Holenderka profanowała groby

Holenderka profanowała groby

Niderlandzka prokuratura rozpoczęła ścignie 46-letniej mieszkanki Nieuwkoop, oskarżając ją o profanację grobów. Stało się to po tym jak kobieta uczestniczyła w spotkaniu duchownym na nekropoli w Leusden we wrześniu 2021.

Co się stało?

Kobieta była częścią sześcioosobowej grupy, która w 2021 roku przybyła na część dziecięcą cmentarza Rusthof w Leusden, aby szukać paranormalnego kontaktu z czymś, co nazwali „duchowymi energiami” zmarłych. Czy działanie to było nielegalne? Oczywiście, że nie. Mimo przerażenia krewnych, którzy mają tam pochowanych członków rodziny i sprzeciwu Krajowego Rzecznika Praw Obywatelskich, gmina wydała im na to pozwolenie.
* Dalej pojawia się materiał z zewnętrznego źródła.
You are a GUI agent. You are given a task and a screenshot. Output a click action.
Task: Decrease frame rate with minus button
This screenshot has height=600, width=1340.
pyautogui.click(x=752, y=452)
Samorządowcy nie widzieli w tym nic złego.

 

Profanacje

Z takim stanem rzeczy nie zgodzili się krewni zmarłych. Nie mogli jednak nic zrobić przed tym faktem. Po wydarzeniu postanowili jednak walczyć o swoje. Po seansie dziesiątki osób zgłosiło profanacje grobów swoich krewnych. Sprawą zajęła się prokuratura, która stwierdziła, że faktycznie zjawiska paranormalne mogą być uznane za profanację.

 

Przed sądem

Przed sądem zamiast całej grupy uczestników stanęła tylko jedna osoba. Wspomniana 46-latka. Czemu tylko ona? Prokuratura tłumaczy to „ograniczonymi zasobami dochodzeniowymi” w przypadku tego typu specyficznych przestępstw.

Zwrot kosztów

Równolegle z procesem karnym kobiety, działać zaczęła również gmina. Samorządowcy niejako przyznając się do błędu, wskazali, iż zwrócą wszystkie koszty ponownego uprzątnięcia mogił dzieci, jeśli krewni zmarłych tego zechcą. Wiadomo, iż kilka rodzin na to się zdecydowało. Z racji jednak na prywatność służby nie mówią, jak mocno zostały uszkodzone owe groby. Włodarze wskazują również: „Głęboko żałujemy, że ma to tak daleko idące konsekwencje dla tych bliskich, ale szanujemy również ich wybór” - nie chcą jednak mówić do dokładnie wydarzyło się na cmentarzu.

 

Fizyka i psychika

Sprawa prowadzona przez prokuraturę będzie bowiem wyjątkowo specyficzna. Oprócz kwestii typowo materialnych jak, np. podeptanie grobu dochodzą jeszcze sprawy psychofizyczne i odczucia rodzin, to iż ktoś zakłócał wieczysty spokój ich najbliższych. Jak jednak prokurator miałby wykazać, iż ów wieczysty spokój został zakłócony? Tego tak naprawdę nie wiadomo. Będzie to więc pierwszy taki proces w Holandii, którego finału nikt nie może przewidzieć.